Here's the law: Police departments in New Jersey only take someone into custody for fingerprinting and a mugshot if they are charged with a criminal offense, such as sexual assault, murder, etc. However, in the pre-dawn hours of May 1, 2018 Tramaglini was charged with two municipal violations: Littering and public defecation, after Holmdel High school resource officer Jonathan Martin said he witnessed him pooping underneath the bleachers.
Both littering and public defecation are non-criminal and non-indictable, akin to getting a speeding ticket.
Nonetheless, Tramaglini was brought into Holmdel police headquarters, booked and his mugshot was taken that morning.

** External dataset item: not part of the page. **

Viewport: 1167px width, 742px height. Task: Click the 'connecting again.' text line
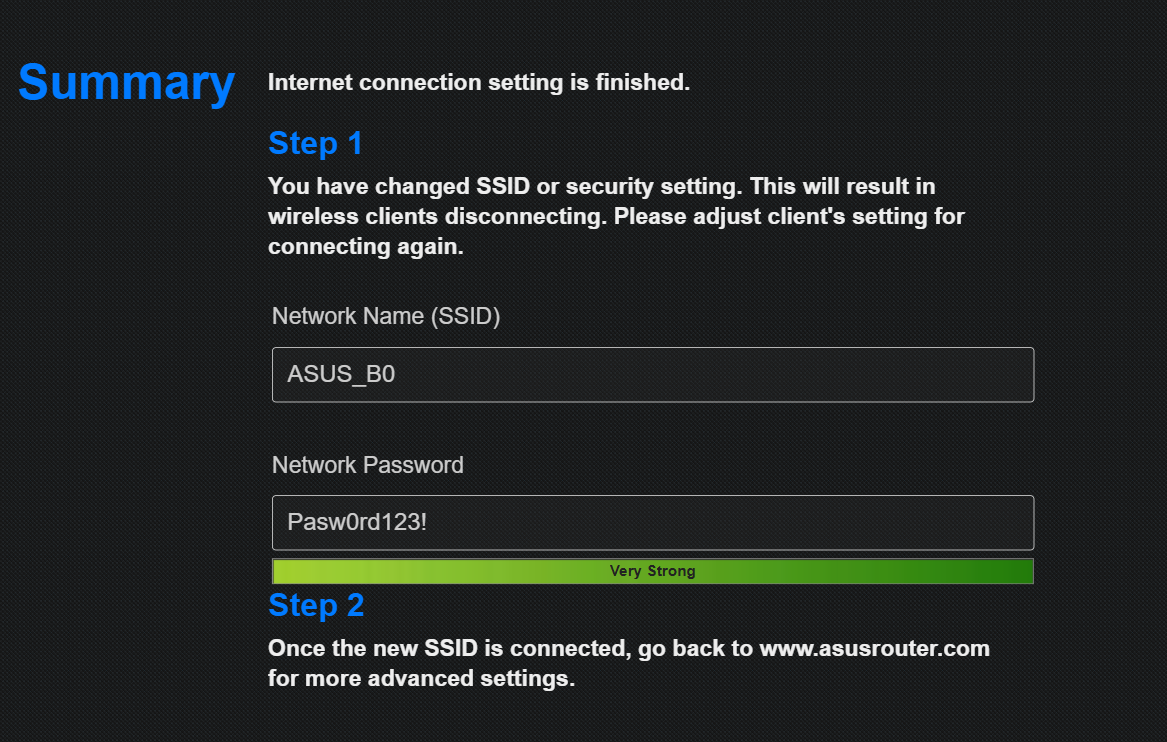[366, 248]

Tellingly, his lawyer said, Tramaglini was never even fingerprinted that day.
"I've never in my career heard of someone being photographed without being fingerprinted," he told Patch. "This clearly reflects a conscious decision and not a booking error."
Holmdel police sought to deliberately humiliate Tramaglini, Adams argues, and their behavior was malicious.
It wasn't until a day later, May 2, that Holmdel police sent Tramaglini a third charge in the mail, lewdness, a disorderly persons offense. The level of lewdness crime that Tramaglini was charged with does not legally permit a mugshot either, said Adams.
"Executive Order 69, signed into law by then-Gov. Christie Todd Whitman, is well-known to New Jersey law enforcement," said Adams. Executive Order 69 limits what police can share with the public when a crime occurs. "You cannot take a mugshot for municipal offenses and most disorderly persons offenses, with the exception of some disorderly persons offenses like assault in the domestic violence context and shoplifting."
Executive Order 69 is so well-known that Monmouth County Prosecutor Chris Gramiccioni even declined to release a mugshot of Colts Neck quadruple murder suspect Paul Caneiro last fall. Caneiro had already been handcuffed and charged with four murders when reporters clamored for his mugshot.
"We cannot release mugshots," said Gramiccioini in a press conference at the time, and his office released the New Jersey DMV driver's license photo of Caneiro instead.
The judge dropped the lewdness charge after Tramaglini pleaded guilty to public defecation.
"These acts of police misconduct undermine the public's trust in the Holmdel Township Police Department," wrote Adams. "Holmdel Township police immediately worked to ensure that Dr. Tramaglini was tried, convicted and executed in the court of public opinion within hours of being issued citations for exceedingly low-level, non-criminal offenses, akin to a traffic ticket."
Adams wants the AG's office to subpoena all email communication from Holmdel Twp. pertaining to that mugshot, and said that if any emails are deleted, it would be akin to destroying evidence.
"The Holmdel police department is not above the law," said Adams.
As Patch previously reported, Adams is correct, said one veteran law enforcement officer from a neighboring municipality, who did not want his name used in this article.
"The law clearly lays out when you can take someone's fingerprints and mugshot, and it's only for indictable, more serious crimes where you have to appear in court," said the longtime police officer, a ranking member of his department. "The law only mandates we take mugshots for certain crimes, not municipal offenses."
"And how did that mugshot get leaked to the media?," the deputy chief continued. "That's what everyone is wondering."
There is a growing movement to end the practice of police publicly releasing mugshots. Some lawmakers in Trenton are trying to advance a bill that would prohibit police from releasing someone's mugshot until they are convicted or plead guilty. New York Gov. Andrew Cuomo is pushing an entire "mugshot ban."
When Holmdel police announced the charges on Facebook on May 3, they did not officially release Tramaglini's mugshot. (It is worth noting Holmdel police almost never release mugshots with other arrests they make in their jurisdiction.) But that photo surfaced online somehow just a few short hours later. Who released it?
That's what Tramaglini wants to know.